DynaTrace has both a browser and a server component, and by using both it’s possible to understand what happens all the way through a request. The browser component called Ajax Edition is free, whereas the server component comes with a (substantial) license cost.

My focus is on the server component, which in brief terms requires a “collector” server to be installed on-site and “agent” services to be installed on each server you want monitored/profiled. Depending on the amount of assemblies and namespaces being instrumented, this leads to a performance degradation of typically between 10-25% on the server — a price often worth paying in order to troubleshoot live incidents. A “client” application is then used to connect to the server and analyze data as it streams in. This may sound a little bit complicated, but it’s actually very easy and quick to setup.

Over the last 3-4 years, I have used DynaTrace on a more or less daily basis to perform the following tasks:

  • Understand performance patterns in dev / test environments during code review
  • Understand performance bottlenecks in live / production environments
  • Troubleshoot live incidents, particularly related to database and external integration points

Because of confidentialy constraints, I can’t show client screenshots, but here’s an example taken from Compuware’s APM blog.

In the example, a SharePoint page takes almost 7 seconds to respond. By diving in to the callstack in DynaTrace, it becomes immediately clear what web part is to blame and that most of the time is spent in a WaitHandle:

PurePathWithWebPartWait

As explained in the blog post, DynaTrace is used to identify the root cause of the problem — in this case, 10 threads doing simultaneous web service requests to the same remote host.

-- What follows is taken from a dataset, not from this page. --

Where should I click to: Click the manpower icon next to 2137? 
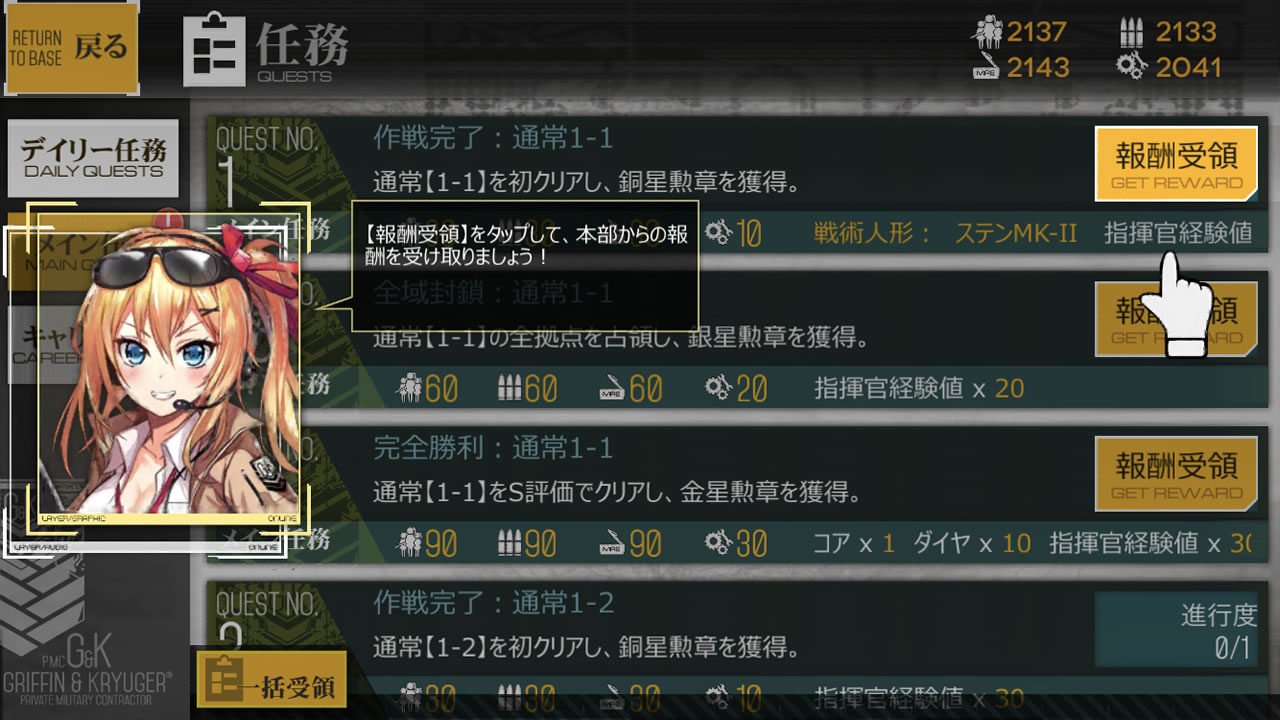coord(987,33)
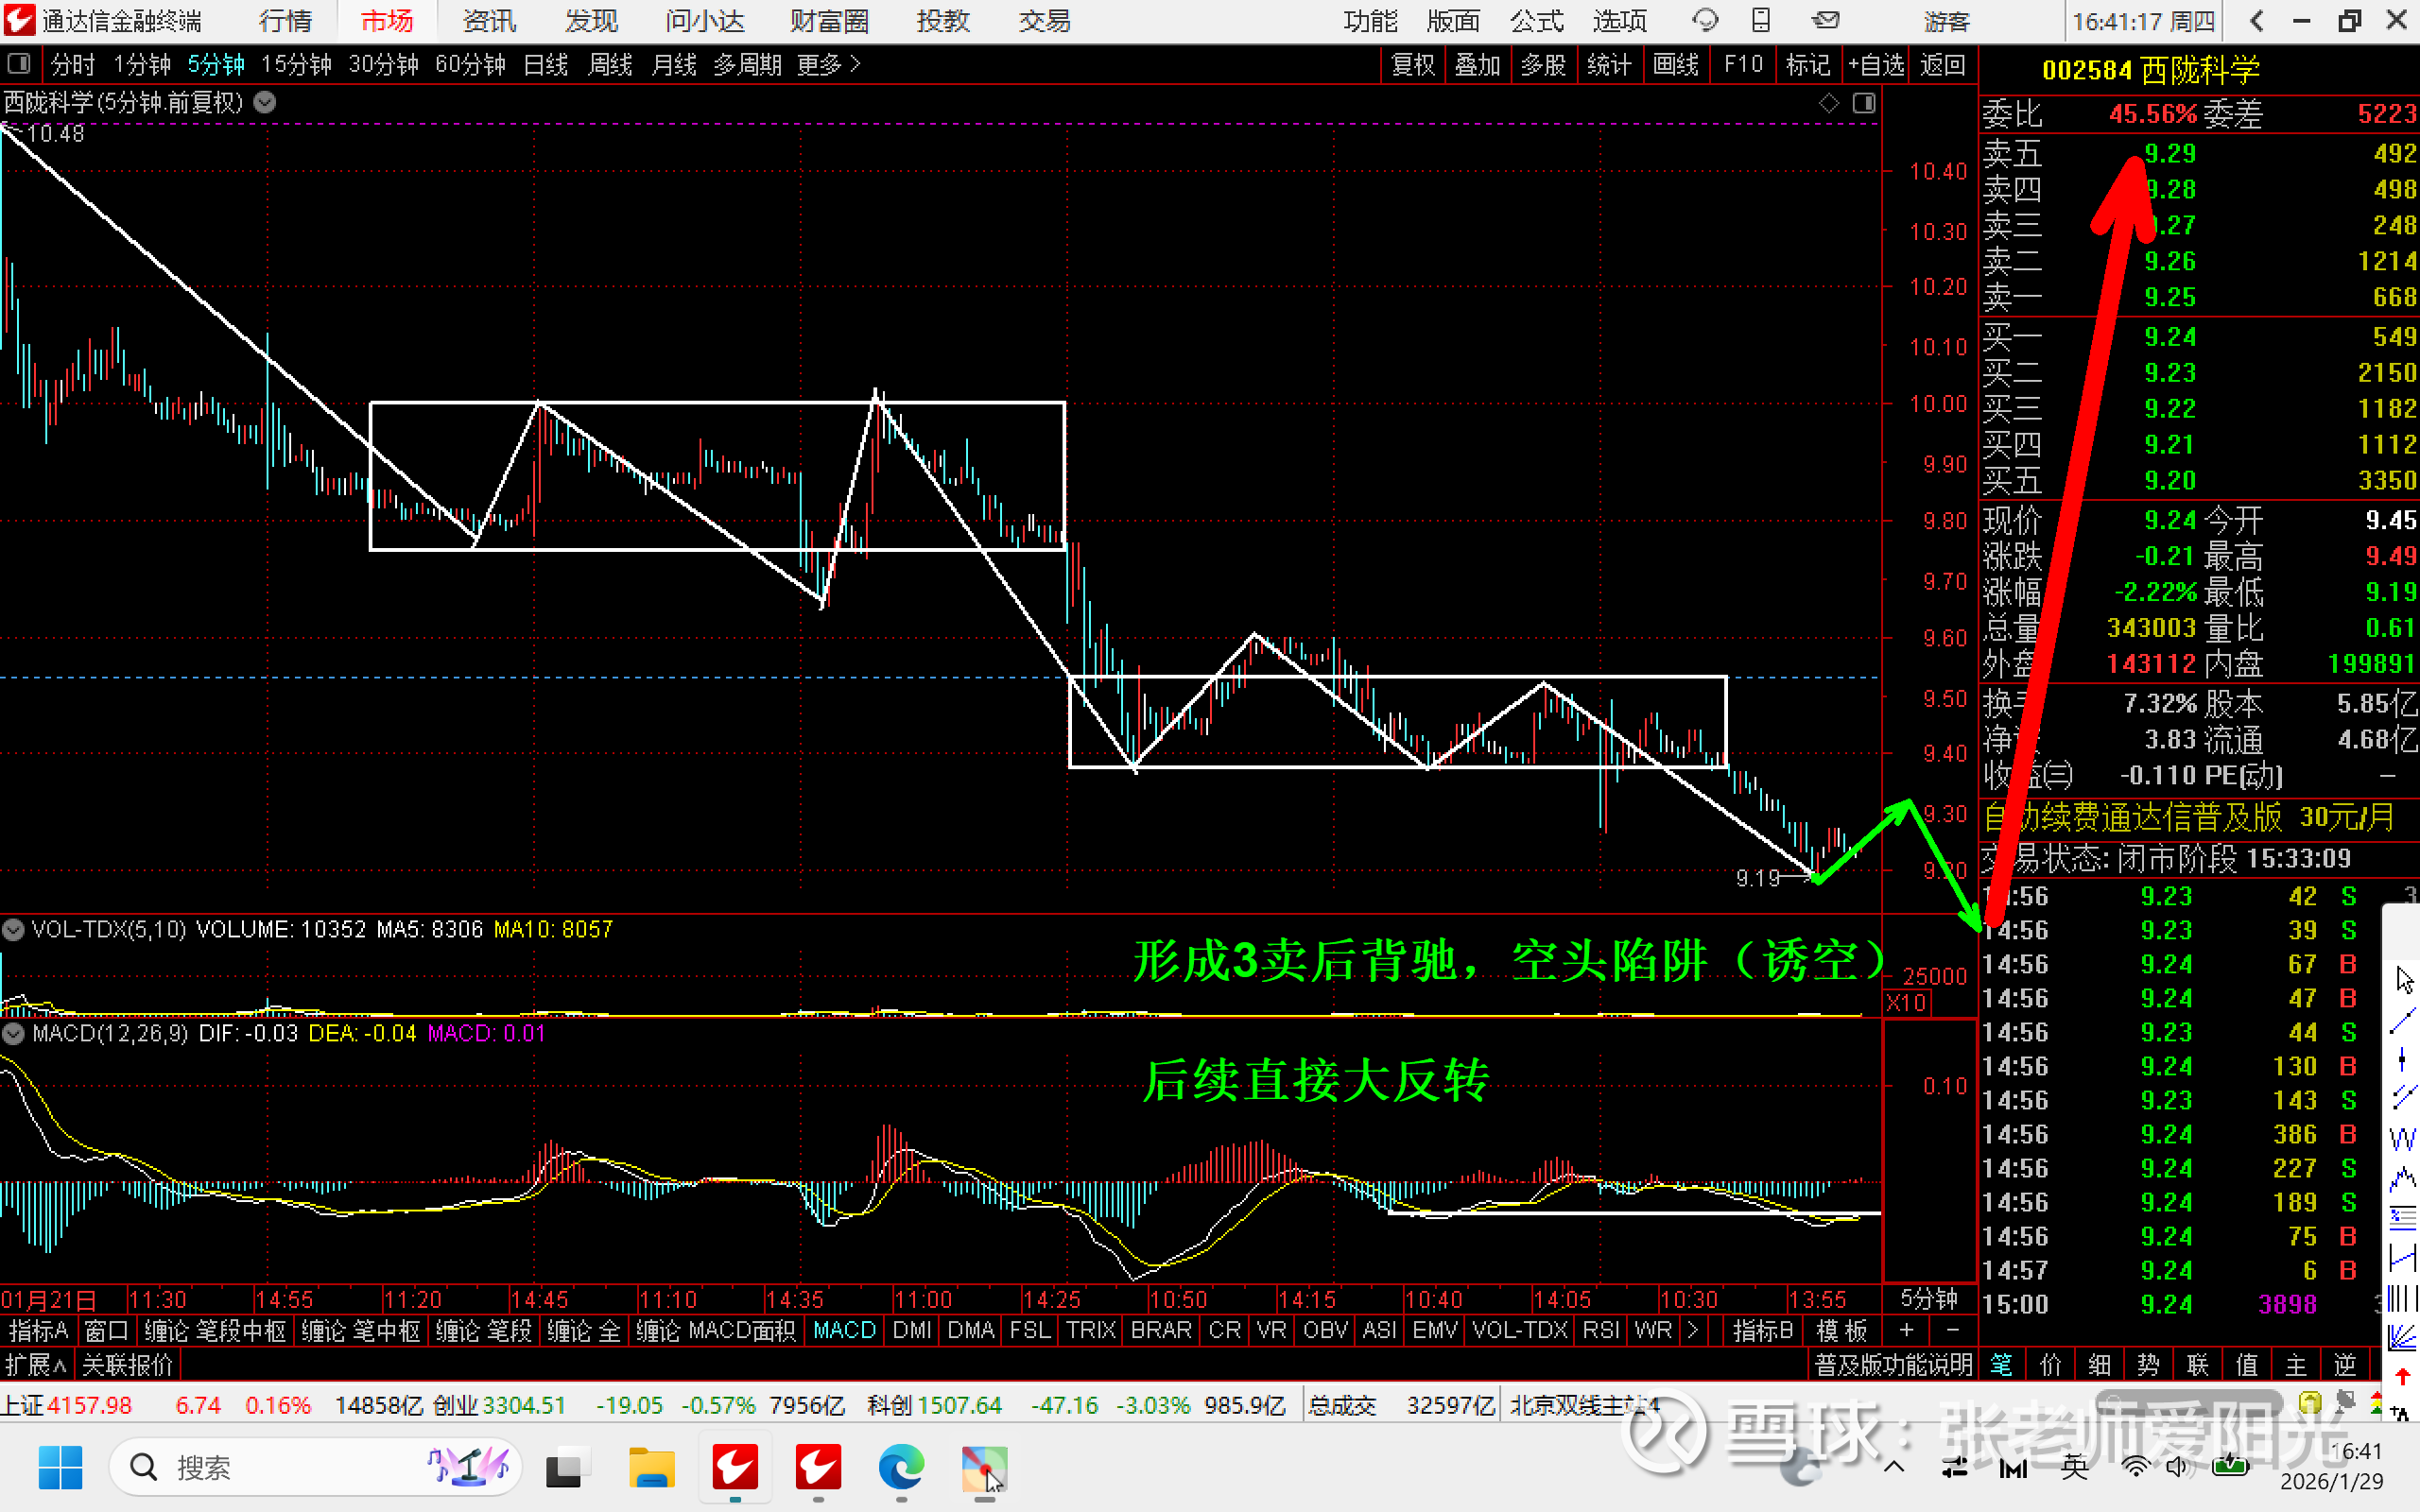Image resolution: width=2420 pixels, height=1512 pixels.
Task: Expand the 扩展 panel at bottom
Action: click(35, 1365)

And because there is a default limit of 2 simultaneous connections (which can be tweaked) the threads spend most of their time waiting for their turn to do the call.

I have used DynaTrace to quickly troubleshoot otherwise very hard to find issues on Microsoft SharePoint sites, Microsoft CRM, ASP.NET websites, console applications, Windows services — you name it. Any managed process can be profiled and monitored with DynaTrace. Here are a few real-life examples:

  • LINQ can be a performance killer. For instance, in earlier versions of .NET, there was a huge difference between calling myList.Count and myList.Count(). These days, it’s typically more a matter of people misunderstanding the “magic” that LINQ does and end up with things like myArray.ToList().First(p => p.MyNumber = 500). That’s a whole lot slower than just iterating through the array with a for-loop. Not a big deal if you don’t do it all the time, but people have a tendency to use this sort of thing inside caching mechanisms that get called hundreds of times per page request. I’ve used DynaTrace on many occations to highlight these types of problems to developers.
  • SharePoint 2007 with System.Drawing. Several years ago, a client of mine who used SharePoint 2007 to serve out more than 40 external websites started experiencing random app pool crashes, and the Windows Event Log showed occurrences of System.AccessViolationException (which is thrown when there is an attempt to read or write protected memory). Using DynaTrace, I saw a lot of calls to methods inside the System.Drawing namespace, which are not supported in ASP.NET and can in fact cause problems like memory corruption. Removing the calls to System.Drawing solved the problem.
  • Microsoft CRM does SOAP API calls.The CRM team at one of my clients couldn’t understand why their implementation was running so slow – some pages taking 10+ seconds to render. The team speculated that it was the SQL Server tier that needed to be upgraded, but had no way of knowing. Looking through their code, it wasn’t immediately obvious that they were doing something wrong. But using DynaTrace, it became clear that every time they called functions in the MSCRM API, that turned into SOAP calls, each of which in turn turned into hundreds of database calls. Armed with this type of knowledge and the ability to test out other approaches, the team was able to boost performance to within expected response times.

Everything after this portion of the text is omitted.